国会、そして国会議事堂

国会、そして国会議事堂

国会は「国権の最高機関」であり、国の唯一の立法機関。全国民を代表する選挙された議員によって組織し国の大切な取り決めを行う。日本の国会は衆議院と参議院の二つの議院から成り立つ二院制。その国会が開催されるのが国会議事堂である。
議事堂の象徴的なモニュメントでもある中央塔を境にしてシンメトリーなシルエットは、正面に向かって右側が参議院、左側が衆議院となっている。『革命篇』は衆議院棟を舞台にストーリーが進行する。建物の構造は地上3階(中央部4階、中央塔9階)、地下1階の鉄筋コンクリート造り。
現在の議事堂は大正9(1920)年1月に起工、昭和11(1936)年11月に竣工した。工事に携わった作業員数は約254万人という国家的事業であった。

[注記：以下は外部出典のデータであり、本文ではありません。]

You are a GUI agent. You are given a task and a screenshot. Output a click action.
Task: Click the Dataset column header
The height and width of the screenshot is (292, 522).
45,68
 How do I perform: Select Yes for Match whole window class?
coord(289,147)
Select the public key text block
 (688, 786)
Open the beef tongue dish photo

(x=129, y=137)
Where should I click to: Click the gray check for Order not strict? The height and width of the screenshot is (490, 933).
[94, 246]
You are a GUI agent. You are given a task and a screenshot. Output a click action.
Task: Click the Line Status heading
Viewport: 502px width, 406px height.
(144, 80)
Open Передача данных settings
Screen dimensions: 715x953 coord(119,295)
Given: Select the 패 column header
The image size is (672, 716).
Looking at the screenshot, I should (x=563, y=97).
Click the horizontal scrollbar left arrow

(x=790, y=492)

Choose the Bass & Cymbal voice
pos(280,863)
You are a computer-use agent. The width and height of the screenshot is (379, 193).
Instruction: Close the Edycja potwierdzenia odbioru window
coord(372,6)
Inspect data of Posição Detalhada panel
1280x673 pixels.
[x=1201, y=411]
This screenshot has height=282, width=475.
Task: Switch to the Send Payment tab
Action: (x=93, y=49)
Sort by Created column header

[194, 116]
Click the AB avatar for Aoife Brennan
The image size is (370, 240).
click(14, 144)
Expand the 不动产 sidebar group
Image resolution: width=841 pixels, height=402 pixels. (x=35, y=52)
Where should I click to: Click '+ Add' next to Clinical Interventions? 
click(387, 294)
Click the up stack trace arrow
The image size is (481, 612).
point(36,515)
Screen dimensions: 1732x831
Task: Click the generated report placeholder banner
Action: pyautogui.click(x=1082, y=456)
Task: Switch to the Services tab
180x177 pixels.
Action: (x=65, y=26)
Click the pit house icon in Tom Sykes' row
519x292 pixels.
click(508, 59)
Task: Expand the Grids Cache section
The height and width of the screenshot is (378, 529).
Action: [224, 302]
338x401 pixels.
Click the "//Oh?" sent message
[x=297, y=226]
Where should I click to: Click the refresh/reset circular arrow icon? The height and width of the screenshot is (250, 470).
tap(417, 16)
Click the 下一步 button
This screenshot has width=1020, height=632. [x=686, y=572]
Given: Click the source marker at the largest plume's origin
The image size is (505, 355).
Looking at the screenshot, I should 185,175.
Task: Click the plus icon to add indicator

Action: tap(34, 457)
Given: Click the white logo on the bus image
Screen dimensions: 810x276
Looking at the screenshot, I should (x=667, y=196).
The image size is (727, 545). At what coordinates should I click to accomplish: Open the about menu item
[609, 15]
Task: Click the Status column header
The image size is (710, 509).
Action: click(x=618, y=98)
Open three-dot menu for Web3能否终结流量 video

テロリスト達が占拠する本会議場は衆参ともに2階にあり、3階まで吹き抜けの構造となっている。面積はともに743平方メートル。「本会議」というのは国会の中でも最も大きく重要な会議であり、衆参両議院がそれぞれの本会議場に集まり、国の重要法案を審議する場である。本会議が開催される日は衆議院が火・木・金曜日。参議院は月・水・金。また、国会議事堂内の象徴といえる廊下にしかれた幅1.8メートルの真紅の絨毯は、全部の長さを足すと約4キロメートルといわれている。この廊下にそって「委員会室」という多数の部屋が並んでいる。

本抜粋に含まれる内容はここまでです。